[Collection entries]
++++++
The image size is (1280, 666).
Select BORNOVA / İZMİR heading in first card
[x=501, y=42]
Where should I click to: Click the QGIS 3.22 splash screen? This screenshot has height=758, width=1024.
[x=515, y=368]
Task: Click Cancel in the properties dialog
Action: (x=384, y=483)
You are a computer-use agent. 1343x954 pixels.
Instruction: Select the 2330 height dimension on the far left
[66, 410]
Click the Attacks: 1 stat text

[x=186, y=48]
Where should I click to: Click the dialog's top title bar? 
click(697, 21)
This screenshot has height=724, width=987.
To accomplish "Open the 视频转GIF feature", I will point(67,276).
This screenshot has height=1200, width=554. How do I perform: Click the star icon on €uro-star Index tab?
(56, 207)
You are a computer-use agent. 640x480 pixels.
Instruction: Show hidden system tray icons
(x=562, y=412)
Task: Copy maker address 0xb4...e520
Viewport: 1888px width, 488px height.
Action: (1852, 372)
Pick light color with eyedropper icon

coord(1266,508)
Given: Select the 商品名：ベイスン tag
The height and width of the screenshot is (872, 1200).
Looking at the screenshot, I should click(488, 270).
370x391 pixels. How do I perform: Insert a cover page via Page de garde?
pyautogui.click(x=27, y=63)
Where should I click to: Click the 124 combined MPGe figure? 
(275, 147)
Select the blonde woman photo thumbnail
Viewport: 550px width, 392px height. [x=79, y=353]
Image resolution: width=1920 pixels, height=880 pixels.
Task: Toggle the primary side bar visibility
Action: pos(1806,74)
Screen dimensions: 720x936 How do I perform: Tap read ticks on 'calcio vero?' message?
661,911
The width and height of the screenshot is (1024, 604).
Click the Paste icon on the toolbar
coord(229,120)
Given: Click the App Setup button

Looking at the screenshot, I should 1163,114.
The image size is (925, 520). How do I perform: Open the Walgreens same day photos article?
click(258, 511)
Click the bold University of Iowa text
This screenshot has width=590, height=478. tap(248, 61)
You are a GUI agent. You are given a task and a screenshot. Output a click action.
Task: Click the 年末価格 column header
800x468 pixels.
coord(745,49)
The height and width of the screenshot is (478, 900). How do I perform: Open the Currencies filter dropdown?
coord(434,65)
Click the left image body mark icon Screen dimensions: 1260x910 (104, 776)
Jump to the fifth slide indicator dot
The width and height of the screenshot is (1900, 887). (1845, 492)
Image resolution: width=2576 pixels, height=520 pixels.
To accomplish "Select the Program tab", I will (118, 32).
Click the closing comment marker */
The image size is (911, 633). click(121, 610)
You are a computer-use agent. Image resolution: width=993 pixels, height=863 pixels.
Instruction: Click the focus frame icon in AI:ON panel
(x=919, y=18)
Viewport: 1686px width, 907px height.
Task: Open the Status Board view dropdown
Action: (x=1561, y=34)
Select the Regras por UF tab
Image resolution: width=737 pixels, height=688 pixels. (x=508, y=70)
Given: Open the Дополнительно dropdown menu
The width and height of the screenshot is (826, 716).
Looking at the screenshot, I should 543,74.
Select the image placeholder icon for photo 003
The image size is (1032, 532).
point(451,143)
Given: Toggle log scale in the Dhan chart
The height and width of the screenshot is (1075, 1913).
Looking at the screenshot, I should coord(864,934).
++++++
■ **PROBLEM TO SOLVE**:
Scan the entries above, and wherever a line holds the string "accomplish", copy it.

■ **ANSWER FOR THIS EXERCISE**:
To accomplish "Open the 视频转GIF feature", I will point(67,276).
To accomplish "Select the Program tab", I will (118, 32).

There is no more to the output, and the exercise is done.